<<<<

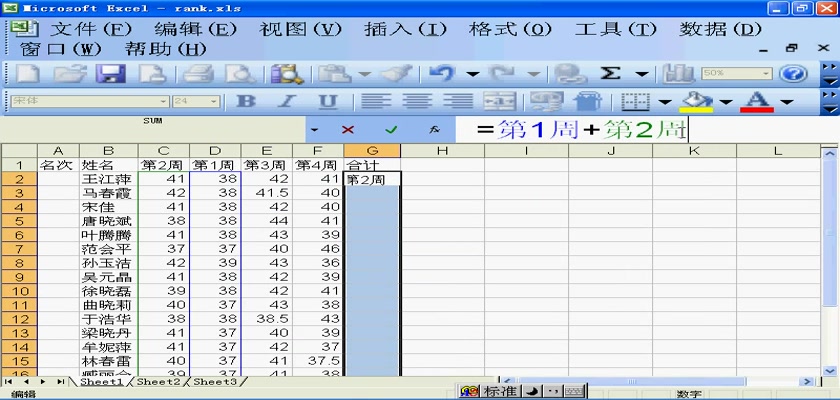Click the Print icon in toolbar
Screen dimensions: 840x400
pos(198,74)
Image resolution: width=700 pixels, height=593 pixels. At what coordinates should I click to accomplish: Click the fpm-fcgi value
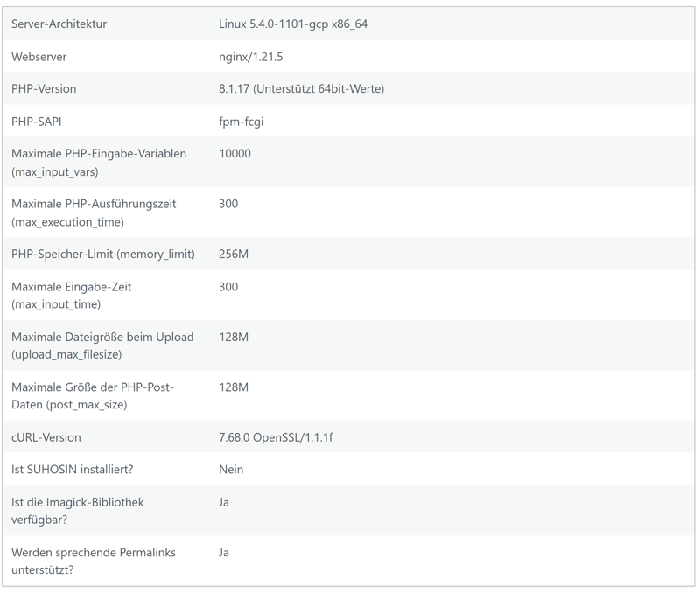coord(241,122)
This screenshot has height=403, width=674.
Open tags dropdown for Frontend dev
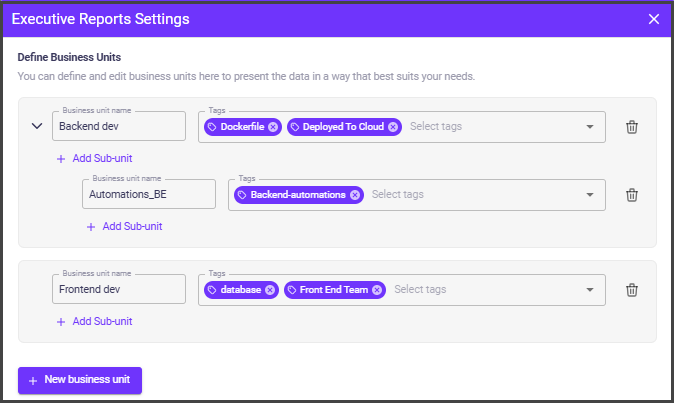[590, 290]
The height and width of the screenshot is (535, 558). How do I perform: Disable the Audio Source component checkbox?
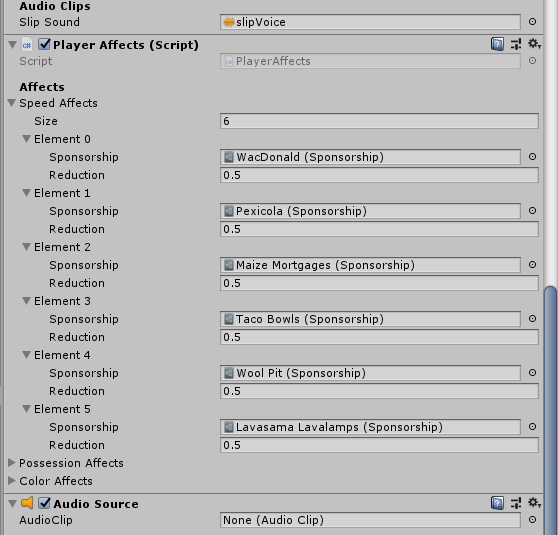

>>>>

Task description: Which lines of the data above contain the string "screenshot"? Copy each of them.

Written response:
This screenshot has height=403, width=674.
The height and width of the screenshot is (535, 558). How do I perform: Disable the Audio Source component checkbox?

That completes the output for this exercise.